# Forum Learning Russian Language Pronunciation, Speech & Accent Audio Lounge  Metro 2033 - Audiobook with Dual Text, edited together by me :)

## Valda

*DRUMS* 
I present this for the MR community.... PART 1, METRO 2033, ORIGINAL AUDIOBOOK VERSION WITH DUAL TEXT!    
The texts are taken directly from the books (Eng and Rus versions), I just edited them to sync with the audiobook (I'm trying to find the name of the actor) and keep it simple to the reader...it took a while!
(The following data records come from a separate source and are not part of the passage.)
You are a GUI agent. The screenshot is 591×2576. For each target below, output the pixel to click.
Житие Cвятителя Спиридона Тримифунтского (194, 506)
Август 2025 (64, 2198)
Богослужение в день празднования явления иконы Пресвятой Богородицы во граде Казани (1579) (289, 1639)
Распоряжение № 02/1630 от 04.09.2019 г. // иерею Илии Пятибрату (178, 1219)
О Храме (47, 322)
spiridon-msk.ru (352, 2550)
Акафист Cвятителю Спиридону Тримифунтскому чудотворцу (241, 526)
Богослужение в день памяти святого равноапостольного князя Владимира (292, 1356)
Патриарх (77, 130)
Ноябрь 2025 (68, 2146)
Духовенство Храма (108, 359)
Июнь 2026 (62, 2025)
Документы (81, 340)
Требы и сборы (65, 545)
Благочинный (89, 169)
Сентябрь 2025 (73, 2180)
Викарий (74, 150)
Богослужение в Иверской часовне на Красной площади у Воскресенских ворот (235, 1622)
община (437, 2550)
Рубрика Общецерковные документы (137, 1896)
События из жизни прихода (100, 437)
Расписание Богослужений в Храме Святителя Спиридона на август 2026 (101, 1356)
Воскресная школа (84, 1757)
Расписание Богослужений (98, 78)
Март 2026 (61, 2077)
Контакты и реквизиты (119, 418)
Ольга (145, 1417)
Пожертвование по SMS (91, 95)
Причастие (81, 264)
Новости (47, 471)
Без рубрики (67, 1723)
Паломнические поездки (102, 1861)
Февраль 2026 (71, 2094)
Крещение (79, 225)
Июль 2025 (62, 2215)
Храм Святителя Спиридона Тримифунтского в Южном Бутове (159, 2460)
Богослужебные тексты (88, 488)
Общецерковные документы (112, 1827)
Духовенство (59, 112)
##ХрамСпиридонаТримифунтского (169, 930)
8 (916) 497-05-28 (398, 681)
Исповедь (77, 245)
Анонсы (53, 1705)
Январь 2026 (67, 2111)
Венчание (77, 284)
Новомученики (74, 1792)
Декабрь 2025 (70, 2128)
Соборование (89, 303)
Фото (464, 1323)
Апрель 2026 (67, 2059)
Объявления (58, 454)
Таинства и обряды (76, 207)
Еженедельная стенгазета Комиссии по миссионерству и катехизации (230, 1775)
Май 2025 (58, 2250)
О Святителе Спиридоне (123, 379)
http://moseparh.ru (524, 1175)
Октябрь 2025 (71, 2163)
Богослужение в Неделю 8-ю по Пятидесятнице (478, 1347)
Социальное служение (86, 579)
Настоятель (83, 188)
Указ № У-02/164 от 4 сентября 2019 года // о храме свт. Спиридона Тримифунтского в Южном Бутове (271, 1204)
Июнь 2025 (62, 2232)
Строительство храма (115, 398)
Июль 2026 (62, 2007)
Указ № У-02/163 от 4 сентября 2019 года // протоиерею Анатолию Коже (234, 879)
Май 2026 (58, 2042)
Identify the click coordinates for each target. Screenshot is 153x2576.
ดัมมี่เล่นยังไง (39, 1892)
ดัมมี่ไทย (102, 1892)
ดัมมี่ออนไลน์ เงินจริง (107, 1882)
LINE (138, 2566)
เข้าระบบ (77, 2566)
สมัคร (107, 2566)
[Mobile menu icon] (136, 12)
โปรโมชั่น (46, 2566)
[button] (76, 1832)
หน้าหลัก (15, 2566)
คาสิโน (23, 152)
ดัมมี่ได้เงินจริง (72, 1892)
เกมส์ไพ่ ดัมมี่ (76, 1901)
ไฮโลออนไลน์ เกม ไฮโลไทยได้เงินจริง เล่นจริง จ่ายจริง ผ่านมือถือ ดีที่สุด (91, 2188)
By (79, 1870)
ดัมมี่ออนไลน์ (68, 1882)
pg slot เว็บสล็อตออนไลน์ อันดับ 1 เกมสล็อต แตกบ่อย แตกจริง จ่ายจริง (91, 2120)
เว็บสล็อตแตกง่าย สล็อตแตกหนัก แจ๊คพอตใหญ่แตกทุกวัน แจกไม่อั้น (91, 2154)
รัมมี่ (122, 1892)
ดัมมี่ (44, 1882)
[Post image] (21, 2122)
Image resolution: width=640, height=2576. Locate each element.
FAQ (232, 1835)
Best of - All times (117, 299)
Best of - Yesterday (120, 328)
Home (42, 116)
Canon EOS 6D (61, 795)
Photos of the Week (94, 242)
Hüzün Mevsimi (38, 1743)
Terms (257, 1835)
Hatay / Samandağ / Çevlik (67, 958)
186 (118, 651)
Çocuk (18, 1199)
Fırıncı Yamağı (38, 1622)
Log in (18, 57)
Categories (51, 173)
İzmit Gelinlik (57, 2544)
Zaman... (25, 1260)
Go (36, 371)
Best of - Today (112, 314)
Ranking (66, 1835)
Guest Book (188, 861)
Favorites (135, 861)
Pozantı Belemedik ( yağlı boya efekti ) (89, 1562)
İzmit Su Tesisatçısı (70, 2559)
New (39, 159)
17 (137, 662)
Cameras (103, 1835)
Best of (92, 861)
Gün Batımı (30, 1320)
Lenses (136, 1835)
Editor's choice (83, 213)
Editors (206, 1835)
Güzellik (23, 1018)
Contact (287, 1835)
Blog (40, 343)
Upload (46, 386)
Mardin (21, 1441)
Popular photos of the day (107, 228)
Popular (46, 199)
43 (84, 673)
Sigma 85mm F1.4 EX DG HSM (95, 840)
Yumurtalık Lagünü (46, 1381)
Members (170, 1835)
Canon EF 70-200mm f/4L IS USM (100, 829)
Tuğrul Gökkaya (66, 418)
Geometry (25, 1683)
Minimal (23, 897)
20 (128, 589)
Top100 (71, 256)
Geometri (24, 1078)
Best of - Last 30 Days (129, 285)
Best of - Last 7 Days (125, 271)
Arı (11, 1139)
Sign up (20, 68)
I hope you'd like it...  
Oh, and I wanted to differentiate the language by colors but from some reason Movie Maker 2012 doesn't let me, but this should be good enough for now.  
Note #1: Minor editing done by me for better synchronization between texts of both versions and with the audio itself.
Note #2: The English version is mostly following the Russian version pretty closely, any deviation is because of the original English translator.
Note #3: The Russian audio should be word-for-word like the Russian text, save for a few words throughout this nearly 10 minutes clip.   
Let me know if you enjoyed it, and I'll make part 2 when I have free time  ::

----------


## Borya

Этот видео мне очень нравится.  Болшое спасибо!

----------


## Valda

Рада слышать!  
Кто-нибуль другой веселится? Я добавляла еще часты.... 
ЧАСТЬ 2
------------

----------


## Valda

ЧАСТЬ 3
----------

----------


## Valda

ЧАСТЬ 4
-----------

----------


## fortheether

Valda, 
    Большое спасибо!! 
Скотт

----------